> [Job 1] Decide whether each statement agrees with the Wiscon convention post, answering yes or no and quoting the deciding words: (a) the writer and Lisa used to make the trip alone; (b) Dan is a librarian at the University of Iowa; (c) the writer stayed up too late the previous night.
> [Job 2] Return, word for word, the lines of the listing between the line holding "Open the FX2 chained-effects selector chevron" and the line holding "The height and", inclusive.

> [Quoted passage]
+++

We three arrived in Madison about 11 am on Friday, deciding that the theme of this year’s convention would be cracking open a tall cold can of justice. Well, it sound good as we were driving through the limestone canyons of Dubuque. Dan and Lisa are old friends of mine. She’s a feminist studies technology arcade librarian from the University of Iowa. He’s a man feminist computing geek at the student union. Together…they fight crime! Wait…

*takes a deep breath*

Lisa and I used to make this trip alone, and Dan horned in on the action last year. It’s a three musketeers kind of gig. This year, fellow writers Julie Rose, Jenn Racek and Yolanda Joosten, plus topnotch artist Catrina Horsfield came to meet up as well. With the exception of me missing Bryon, this is as good as it gets.

Continue reading “Wiscon Recap: Friday”

Wiscon Glossalia

I’ve retreated to the room on Saturday party night for a little while to say hello to everyone, and to wait until the parties heat up a little bit here at the convention.

It’s been a good convention. There have been some highlights, and some spots that make me go hmmm. In the spirit of Tamago-ism, when I describe those hmmm moments, there will be no names or specifics mentioned, but there have been some problematic slants and biases in regard to topical panels this year that have made me think they’d be good examples for advanced composition students on how NOT to argue, explain and present.

That’s for later. Right now I’m run down. I was up much too late last night, and after eating rich foods and drinking, my new body, without gall bladder, decided that digestion was a young woman’s game. With that in mind, today has been careful, like walking on egg shells, and tonight I am much more parsimonious.

+++

> [Materials provided]
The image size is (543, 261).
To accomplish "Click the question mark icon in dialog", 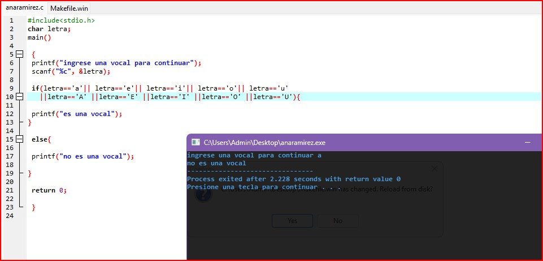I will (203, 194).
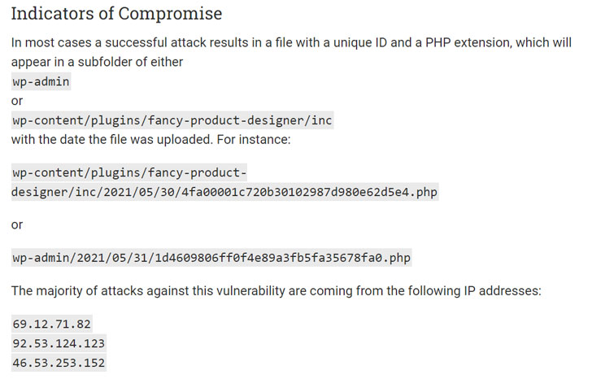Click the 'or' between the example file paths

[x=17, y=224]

+++

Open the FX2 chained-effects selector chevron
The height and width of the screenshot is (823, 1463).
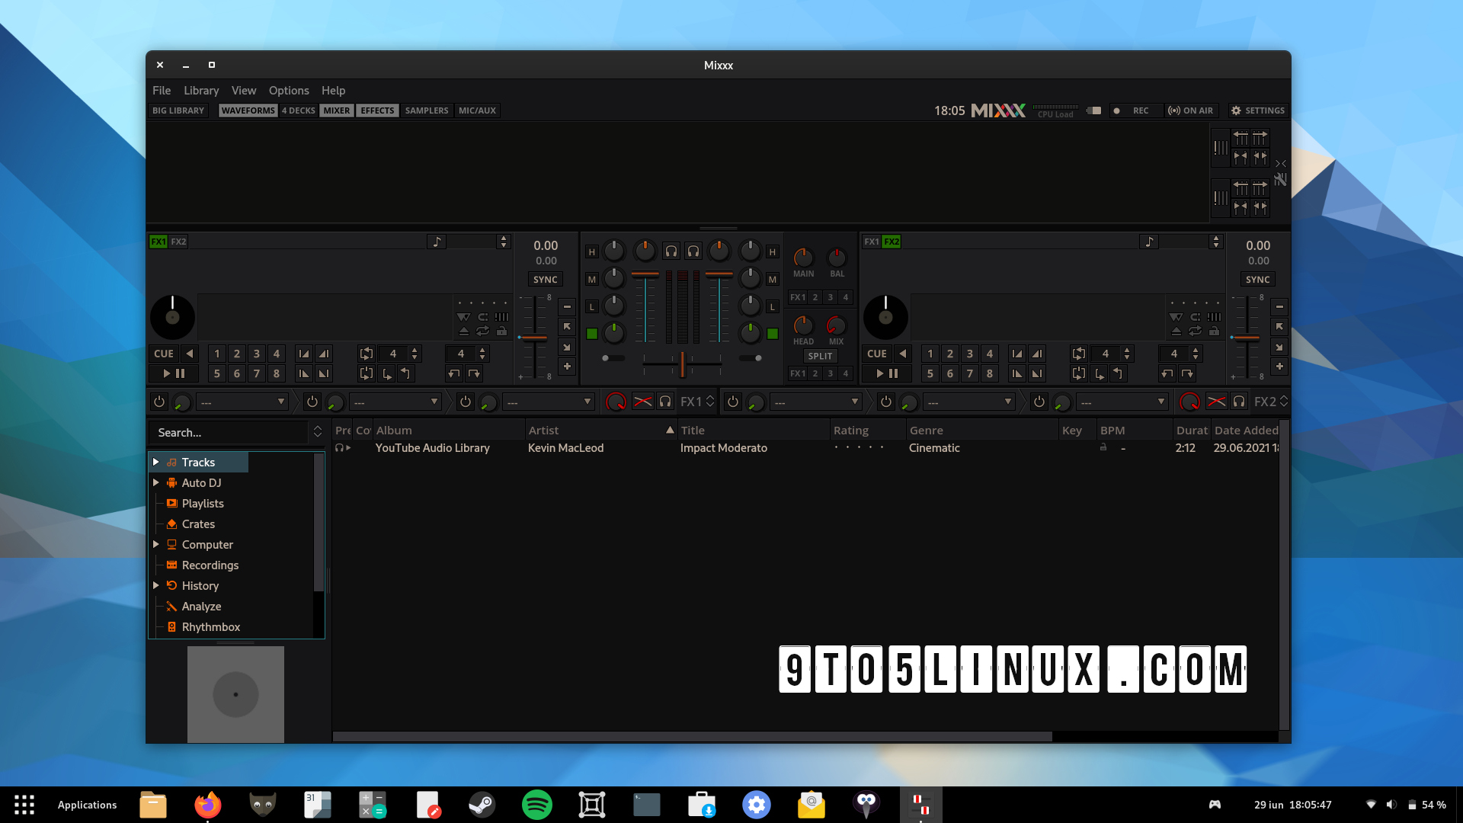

+++

> [Exercise solution 1]
(a) Yes: "Lisa and I used to make this trip alone"
(b) No: "He’s a man feminist computing geek at the student union."
(c) Yes: "I was up much too late last night"

> [Exercise solution 2]
Open the FX2 chained-effects selector chevron
The height and width of the screenshot is (823, 1463).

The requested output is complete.